These records must be written out again exactly.

__Exercise material__

================================

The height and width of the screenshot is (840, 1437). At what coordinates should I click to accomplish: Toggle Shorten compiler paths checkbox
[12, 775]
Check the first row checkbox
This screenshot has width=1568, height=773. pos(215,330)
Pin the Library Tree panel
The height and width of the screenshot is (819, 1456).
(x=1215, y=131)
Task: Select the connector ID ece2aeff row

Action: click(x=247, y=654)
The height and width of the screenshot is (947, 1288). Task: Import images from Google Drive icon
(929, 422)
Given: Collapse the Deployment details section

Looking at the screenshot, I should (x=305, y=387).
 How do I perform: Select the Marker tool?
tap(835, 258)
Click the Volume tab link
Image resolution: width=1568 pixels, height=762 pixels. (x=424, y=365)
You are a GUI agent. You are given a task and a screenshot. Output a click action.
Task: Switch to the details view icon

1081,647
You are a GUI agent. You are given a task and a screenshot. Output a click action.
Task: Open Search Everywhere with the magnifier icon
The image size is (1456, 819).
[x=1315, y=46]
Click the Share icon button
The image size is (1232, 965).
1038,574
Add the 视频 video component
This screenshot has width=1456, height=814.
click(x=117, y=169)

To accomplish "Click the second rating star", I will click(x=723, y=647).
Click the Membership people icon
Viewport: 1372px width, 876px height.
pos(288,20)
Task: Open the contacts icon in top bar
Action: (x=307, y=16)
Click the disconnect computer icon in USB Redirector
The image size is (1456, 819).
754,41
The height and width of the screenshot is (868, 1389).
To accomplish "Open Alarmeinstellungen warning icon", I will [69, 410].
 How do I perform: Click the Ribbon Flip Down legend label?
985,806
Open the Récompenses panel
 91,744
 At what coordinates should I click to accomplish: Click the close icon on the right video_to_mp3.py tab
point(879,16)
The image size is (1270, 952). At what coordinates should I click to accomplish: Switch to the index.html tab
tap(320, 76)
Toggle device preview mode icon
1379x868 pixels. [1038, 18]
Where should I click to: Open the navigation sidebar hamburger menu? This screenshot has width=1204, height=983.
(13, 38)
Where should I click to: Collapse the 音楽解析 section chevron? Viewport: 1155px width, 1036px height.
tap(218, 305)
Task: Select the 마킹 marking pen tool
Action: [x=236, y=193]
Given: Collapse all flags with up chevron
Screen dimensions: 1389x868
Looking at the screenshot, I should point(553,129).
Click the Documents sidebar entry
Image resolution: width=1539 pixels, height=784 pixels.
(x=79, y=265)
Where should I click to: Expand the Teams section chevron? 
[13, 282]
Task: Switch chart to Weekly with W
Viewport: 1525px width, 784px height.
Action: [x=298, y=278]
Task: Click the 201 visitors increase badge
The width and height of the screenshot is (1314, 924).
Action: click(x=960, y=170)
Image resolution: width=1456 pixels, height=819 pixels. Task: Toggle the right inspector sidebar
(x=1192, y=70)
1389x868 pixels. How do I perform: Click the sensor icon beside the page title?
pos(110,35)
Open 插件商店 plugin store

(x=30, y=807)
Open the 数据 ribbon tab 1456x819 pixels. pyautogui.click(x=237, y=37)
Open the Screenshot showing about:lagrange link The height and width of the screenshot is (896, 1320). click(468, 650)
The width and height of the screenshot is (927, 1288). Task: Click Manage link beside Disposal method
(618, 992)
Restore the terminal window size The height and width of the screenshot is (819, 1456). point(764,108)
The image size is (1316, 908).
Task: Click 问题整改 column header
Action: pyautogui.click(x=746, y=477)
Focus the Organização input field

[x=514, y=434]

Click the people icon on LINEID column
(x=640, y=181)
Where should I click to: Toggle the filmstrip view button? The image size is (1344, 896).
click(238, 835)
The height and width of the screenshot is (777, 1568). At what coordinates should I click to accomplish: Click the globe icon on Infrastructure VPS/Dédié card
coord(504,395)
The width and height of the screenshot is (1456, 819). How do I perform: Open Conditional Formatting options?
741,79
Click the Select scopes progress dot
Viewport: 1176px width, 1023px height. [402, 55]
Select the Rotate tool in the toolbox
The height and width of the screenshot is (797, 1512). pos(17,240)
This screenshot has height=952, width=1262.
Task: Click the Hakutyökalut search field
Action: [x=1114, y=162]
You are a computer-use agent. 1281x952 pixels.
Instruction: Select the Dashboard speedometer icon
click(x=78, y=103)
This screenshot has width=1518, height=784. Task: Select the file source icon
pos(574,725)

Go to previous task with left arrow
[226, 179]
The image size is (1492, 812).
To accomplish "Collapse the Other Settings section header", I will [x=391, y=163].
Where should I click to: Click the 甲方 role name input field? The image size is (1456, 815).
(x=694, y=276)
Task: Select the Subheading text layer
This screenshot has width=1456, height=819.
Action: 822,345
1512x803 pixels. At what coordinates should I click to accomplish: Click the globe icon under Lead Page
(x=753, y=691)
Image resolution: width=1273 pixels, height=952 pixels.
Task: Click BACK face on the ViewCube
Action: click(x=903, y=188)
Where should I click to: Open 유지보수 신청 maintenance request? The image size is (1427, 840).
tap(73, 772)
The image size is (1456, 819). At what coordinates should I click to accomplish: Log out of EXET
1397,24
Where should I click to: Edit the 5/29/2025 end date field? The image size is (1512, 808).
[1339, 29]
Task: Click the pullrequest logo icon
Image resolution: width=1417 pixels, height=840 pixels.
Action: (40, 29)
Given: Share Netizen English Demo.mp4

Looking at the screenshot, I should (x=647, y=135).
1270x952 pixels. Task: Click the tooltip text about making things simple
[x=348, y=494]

================================

__Output below__
The height and width of the screenshot is (840, 1437). At what coordinates should I click to accomplish: Toggle Shorten compiler paths checkbox
[12, 775]
Check the first row checkbox
This screenshot has width=1568, height=773. pos(215,330)
Pin the Library Tree panel
The height and width of the screenshot is (819, 1456).
(x=1215, y=131)
Task: Select the connector ID ece2aeff row

Action: click(x=247, y=654)
The height and width of the screenshot is (947, 1288). Task: Import images from Google Drive icon
(929, 422)
Given: Collapse the Deployment details section

Looking at the screenshot, I should (x=305, y=387).
 How do I perform: Select the Marker tool?
tap(835, 258)
Click the Volume tab link
Image resolution: width=1568 pixels, height=762 pixels. (x=424, y=365)
You are a GUI agent. You are given a task and a screenshot. Output a click action.
Task: Switch to the details view icon

1081,647
You are a GUI agent. You are given a task and a screenshot. Output a click action.
Task: Open Search Everywhere with the magnifier icon
The image size is (1456, 819).
[x=1315, y=46]
Click the Share icon button
The image size is (1232, 965).
1038,574
Add the 视频 video component
This screenshot has width=1456, height=814.
click(x=117, y=169)

To accomplish "Click the second rating star", I will click(x=723, y=647).
Click the Membership people icon
Viewport: 1372px width, 876px height.
pos(288,20)
Task: Open the contacts icon in top bar
Action: (x=307, y=16)
Click the disconnect computer icon in USB Redirector
The image size is (1456, 819).
754,41
The height and width of the screenshot is (868, 1389).
To accomplish "Open Alarmeinstellungen warning icon", I will [69, 410].
 How do I perform: Click the Ribbon Flip Down legend label?
985,806
Open the Récompenses panel
 91,744
 At what coordinates should I click to accomplish: Click the close icon on the right video_to_mp3.py tab
point(879,16)
The image size is (1270, 952). At what coordinates should I click to accomplish: Switch to the index.html tab
tap(320, 76)
Toggle device preview mode icon
1379x868 pixels. [1038, 18]
Where should I click to: Open the navigation sidebar hamburger menu? This screenshot has width=1204, height=983.
(13, 38)
Where should I click to: Collapse the 音楽解析 section chevron? Viewport: 1155px width, 1036px height.
tap(218, 305)
Task: Select the 마킹 marking pen tool
Action: [x=236, y=193]
Given: Collapse all flags with up chevron
Screen dimensions: 1389x868
Looking at the screenshot, I should point(553,129).
Click the Documents sidebar entry
Image resolution: width=1539 pixels, height=784 pixels.
(x=79, y=265)
Where should I click to: Expand the Teams section chevron? 
[13, 282]
Task: Switch chart to Weekly with W
Viewport: 1525px width, 784px height.
Action: [x=298, y=278]
Task: Click the 201 visitors increase badge
The width and height of the screenshot is (1314, 924).
Action: click(x=960, y=170)
Image resolution: width=1456 pixels, height=819 pixels. Task: Toggle the right inspector sidebar
(x=1192, y=70)
1389x868 pixels. How do I perform: Click the sensor icon beside the page title?
pos(110,35)
Open 插件商店 plugin store

(x=30, y=807)
Open the 数据 ribbon tab 1456x819 pixels. pyautogui.click(x=237, y=37)
Open the Screenshot showing about:lagrange link The height and width of the screenshot is (896, 1320). click(468, 650)
The width and height of the screenshot is (927, 1288). Task: Click Manage link beside Disposal method
(618, 992)
Restore the terminal window size The height and width of the screenshot is (819, 1456). point(764,108)
The image size is (1316, 908).
Task: Click 问题整改 column header
Action: pyautogui.click(x=746, y=477)
Focus the Organização input field

[x=514, y=434]

Click the people icon on LINEID column
(x=640, y=181)
Where should I click to: Toggle the filmstrip view button? The image size is (1344, 896).
click(238, 835)
The height and width of the screenshot is (777, 1568). At what coordinates should I click to accomplish: Click the globe icon on Infrastructure VPS/Dédié card
coord(504,395)
The width and height of the screenshot is (1456, 819). How do I perform: Open Conditional Formatting options?
741,79
Click the Select scopes progress dot
Viewport: 1176px width, 1023px height. [402, 55]
Select the Rotate tool in the toolbox
The height and width of the screenshot is (797, 1512). pos(17,240)
This screenshot has height=952, width=1262.
Task: Click the Hakutyökalut search field
Action: [x=1114, y=162]
You are a computer-use agent. 1281x952 pixels.
Instruction: Select the Dashboard speedometer icon
click(x=78, y=103)
This screenshot has width=1518, height=784. Task: Select the file source icon
pos(574,725)

Go to previous task with left arrow
[226, 179]
The image size is (1492, 812).
To accomplish "Collapse the Other Settings section header", I will [x=391, y=163].
Where should I click to: Click the 甲方 role name input field? The image size is (1456, 815).
(x=694, y=276)
Task: Select the Subheading text layer
This screenshot has width=1456, height=819.
Action: 822,345
1512x803 pixels. At what coordinates should I click to accomplish: Click the globe icon under Lead Page
(x=753, y=691)
Image resolution: width=1273 pixels, height=952 pixels.
Task: Click BACK face on the ViewCube
Action: click(x=903, y=188)
Where should I click to: Open 유지보수 신청 maintenance request? The image size is (1427, 840).
tap(73, 772)
The image size is (1456, 819). At what coordinates should I click to accomplish: Log out of EXET
1397,24
Where should I click to: Edit the 5/29/2025 end date field? The image size is (1512, 808).
[1339, 29]
Task: Click the pullrequest logo icon
Image resolution: width=1417 pixels, height=840 pixels.
Action: (40, 29)
Given: Share Netizen English Demo.mp4

Looking at the screenshot, I should (x=647, y=135).
1270x952 pixels. Task: Click the tooltip text about making things simple
[x=348, y=494]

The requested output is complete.